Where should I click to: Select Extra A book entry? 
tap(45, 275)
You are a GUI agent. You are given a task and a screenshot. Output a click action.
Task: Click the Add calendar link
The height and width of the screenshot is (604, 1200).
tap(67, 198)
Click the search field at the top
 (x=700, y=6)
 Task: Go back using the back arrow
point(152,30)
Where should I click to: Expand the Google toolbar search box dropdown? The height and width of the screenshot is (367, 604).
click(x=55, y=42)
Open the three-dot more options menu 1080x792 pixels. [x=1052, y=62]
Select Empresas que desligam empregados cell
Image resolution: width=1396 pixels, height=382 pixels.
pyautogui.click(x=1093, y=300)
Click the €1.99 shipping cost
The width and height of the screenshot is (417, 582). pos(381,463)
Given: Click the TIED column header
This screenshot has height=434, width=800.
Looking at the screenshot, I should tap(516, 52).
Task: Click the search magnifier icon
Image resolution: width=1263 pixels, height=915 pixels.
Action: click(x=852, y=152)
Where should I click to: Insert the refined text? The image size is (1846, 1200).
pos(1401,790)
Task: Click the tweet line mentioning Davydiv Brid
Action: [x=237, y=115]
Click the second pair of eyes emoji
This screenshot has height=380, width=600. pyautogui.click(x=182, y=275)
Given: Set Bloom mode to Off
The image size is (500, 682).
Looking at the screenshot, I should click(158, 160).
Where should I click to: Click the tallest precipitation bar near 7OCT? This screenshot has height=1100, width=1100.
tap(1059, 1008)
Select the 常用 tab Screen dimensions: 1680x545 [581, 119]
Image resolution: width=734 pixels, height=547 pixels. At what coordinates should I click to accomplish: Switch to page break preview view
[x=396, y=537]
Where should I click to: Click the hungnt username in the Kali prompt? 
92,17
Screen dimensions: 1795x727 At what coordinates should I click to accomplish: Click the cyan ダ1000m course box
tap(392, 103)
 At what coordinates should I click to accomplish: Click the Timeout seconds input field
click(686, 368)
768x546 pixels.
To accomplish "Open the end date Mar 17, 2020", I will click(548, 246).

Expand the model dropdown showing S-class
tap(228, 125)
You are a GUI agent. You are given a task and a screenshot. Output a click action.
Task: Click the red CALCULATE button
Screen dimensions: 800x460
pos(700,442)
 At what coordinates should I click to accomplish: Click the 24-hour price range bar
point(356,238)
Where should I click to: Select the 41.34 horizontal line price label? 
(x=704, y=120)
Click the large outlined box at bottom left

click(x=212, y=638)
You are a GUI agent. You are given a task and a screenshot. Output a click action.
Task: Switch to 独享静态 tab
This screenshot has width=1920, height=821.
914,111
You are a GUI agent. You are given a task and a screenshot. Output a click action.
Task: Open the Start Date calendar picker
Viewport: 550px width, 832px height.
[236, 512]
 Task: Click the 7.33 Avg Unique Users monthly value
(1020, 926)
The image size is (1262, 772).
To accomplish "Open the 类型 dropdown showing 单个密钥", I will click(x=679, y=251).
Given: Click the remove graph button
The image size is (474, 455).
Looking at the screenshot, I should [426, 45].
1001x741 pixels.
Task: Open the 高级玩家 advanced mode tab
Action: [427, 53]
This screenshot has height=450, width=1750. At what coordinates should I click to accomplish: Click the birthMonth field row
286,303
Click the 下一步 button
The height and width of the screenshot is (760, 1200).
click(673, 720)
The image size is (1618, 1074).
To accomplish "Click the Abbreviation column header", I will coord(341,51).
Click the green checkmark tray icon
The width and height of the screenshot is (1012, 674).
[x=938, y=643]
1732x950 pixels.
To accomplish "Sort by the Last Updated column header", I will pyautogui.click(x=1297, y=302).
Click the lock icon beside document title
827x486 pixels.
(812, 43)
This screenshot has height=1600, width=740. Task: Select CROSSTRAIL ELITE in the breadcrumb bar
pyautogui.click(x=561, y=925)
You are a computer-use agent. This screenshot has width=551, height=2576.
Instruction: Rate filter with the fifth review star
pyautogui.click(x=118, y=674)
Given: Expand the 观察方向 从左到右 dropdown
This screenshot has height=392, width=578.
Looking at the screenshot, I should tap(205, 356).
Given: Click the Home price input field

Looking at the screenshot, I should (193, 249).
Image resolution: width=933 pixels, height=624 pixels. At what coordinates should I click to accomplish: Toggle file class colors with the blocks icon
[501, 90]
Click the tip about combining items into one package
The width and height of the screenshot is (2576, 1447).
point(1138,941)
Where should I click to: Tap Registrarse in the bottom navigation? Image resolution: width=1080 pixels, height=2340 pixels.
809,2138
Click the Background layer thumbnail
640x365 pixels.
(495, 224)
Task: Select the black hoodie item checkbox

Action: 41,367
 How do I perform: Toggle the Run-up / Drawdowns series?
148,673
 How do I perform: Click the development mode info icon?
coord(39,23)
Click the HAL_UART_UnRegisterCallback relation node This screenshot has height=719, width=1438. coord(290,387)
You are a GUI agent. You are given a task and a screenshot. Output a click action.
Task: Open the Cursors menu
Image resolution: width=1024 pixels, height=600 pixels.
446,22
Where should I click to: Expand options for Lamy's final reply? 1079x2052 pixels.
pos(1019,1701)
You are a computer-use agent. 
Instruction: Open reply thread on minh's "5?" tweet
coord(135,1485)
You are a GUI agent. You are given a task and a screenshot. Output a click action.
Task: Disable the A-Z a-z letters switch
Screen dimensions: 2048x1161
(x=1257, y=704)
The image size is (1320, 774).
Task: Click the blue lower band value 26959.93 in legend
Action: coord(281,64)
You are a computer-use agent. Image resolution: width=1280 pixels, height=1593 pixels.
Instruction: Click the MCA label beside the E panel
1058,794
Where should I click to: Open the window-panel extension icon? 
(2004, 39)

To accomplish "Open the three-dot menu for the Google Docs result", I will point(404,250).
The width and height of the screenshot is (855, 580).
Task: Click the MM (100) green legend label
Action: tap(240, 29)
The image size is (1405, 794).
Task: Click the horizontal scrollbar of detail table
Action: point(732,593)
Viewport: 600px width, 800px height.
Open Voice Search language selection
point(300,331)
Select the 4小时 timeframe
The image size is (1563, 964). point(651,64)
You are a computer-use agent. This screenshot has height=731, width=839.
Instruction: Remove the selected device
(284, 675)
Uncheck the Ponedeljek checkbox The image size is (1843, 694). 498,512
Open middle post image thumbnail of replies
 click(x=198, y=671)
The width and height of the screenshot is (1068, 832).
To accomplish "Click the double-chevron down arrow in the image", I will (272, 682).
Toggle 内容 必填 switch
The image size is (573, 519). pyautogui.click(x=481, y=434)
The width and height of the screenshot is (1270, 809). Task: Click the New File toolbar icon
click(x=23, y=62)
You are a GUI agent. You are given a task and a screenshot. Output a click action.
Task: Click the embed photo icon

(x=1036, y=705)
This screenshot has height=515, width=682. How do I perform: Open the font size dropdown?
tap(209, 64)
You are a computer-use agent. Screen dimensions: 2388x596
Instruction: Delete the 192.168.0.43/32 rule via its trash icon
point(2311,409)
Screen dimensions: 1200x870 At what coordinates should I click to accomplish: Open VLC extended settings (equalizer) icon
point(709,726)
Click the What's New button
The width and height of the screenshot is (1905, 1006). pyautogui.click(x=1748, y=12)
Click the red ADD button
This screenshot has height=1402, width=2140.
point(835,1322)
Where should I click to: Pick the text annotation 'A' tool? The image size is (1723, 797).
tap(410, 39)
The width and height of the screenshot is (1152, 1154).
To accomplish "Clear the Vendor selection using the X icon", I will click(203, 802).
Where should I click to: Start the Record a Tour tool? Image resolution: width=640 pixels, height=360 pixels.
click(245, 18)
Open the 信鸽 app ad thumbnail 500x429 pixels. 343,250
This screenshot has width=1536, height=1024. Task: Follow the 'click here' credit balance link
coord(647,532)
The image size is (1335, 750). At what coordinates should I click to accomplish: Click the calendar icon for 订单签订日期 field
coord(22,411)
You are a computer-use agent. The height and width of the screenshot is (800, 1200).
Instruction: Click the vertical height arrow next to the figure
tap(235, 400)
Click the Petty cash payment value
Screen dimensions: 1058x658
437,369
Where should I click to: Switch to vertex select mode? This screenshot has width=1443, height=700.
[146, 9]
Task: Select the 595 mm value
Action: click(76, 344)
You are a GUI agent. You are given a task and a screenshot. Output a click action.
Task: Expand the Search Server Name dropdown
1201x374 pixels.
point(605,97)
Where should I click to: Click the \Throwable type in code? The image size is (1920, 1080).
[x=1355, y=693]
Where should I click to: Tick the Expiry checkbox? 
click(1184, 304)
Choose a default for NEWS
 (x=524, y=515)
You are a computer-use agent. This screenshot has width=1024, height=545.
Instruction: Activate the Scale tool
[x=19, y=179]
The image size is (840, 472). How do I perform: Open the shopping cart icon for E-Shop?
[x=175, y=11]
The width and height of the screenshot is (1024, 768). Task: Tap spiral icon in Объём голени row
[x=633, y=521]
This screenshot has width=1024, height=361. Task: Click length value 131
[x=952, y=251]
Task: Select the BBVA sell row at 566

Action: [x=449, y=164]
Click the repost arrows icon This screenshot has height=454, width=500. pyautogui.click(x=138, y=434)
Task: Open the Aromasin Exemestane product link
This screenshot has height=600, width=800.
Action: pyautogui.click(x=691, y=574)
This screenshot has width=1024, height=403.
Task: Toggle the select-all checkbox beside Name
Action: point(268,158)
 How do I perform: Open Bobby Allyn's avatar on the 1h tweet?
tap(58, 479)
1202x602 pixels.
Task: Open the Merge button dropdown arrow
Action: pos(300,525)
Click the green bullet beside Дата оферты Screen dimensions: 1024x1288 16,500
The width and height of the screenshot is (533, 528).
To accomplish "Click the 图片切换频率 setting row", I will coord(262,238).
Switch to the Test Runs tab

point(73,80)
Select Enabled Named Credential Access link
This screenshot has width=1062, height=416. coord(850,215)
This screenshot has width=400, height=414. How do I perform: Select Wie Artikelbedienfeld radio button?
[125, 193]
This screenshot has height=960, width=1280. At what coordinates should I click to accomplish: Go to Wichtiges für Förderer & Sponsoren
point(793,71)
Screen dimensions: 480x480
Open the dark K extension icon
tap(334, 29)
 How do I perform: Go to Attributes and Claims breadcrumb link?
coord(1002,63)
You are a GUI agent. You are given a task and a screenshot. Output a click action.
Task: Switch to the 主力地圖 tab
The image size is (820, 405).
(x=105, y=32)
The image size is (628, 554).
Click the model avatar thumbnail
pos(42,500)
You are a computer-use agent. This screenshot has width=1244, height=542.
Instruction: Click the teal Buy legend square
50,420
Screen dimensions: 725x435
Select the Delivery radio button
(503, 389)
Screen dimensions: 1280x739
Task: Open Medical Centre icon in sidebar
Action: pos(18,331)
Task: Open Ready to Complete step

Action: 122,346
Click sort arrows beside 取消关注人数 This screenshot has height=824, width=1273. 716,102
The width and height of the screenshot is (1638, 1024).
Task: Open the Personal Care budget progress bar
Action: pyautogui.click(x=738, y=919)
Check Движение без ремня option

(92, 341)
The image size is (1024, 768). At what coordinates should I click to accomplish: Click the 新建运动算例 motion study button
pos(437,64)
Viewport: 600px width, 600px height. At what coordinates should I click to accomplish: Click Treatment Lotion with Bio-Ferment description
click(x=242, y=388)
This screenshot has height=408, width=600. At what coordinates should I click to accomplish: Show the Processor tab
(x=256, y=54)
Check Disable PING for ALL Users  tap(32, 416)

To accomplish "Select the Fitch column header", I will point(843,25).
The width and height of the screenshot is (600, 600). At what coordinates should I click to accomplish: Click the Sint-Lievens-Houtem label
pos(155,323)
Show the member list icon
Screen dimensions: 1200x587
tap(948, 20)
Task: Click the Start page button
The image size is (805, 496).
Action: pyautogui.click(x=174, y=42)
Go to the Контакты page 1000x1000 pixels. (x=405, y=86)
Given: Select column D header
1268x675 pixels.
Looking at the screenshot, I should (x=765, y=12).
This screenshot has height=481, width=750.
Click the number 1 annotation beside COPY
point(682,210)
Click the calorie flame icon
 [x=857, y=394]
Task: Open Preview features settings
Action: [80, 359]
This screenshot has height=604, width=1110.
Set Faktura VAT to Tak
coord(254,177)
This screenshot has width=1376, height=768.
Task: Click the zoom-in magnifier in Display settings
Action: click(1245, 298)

**Work task**
Would you count the lines of the listing above that hold the string "computer" and give only the resulting number?

**Response box**
8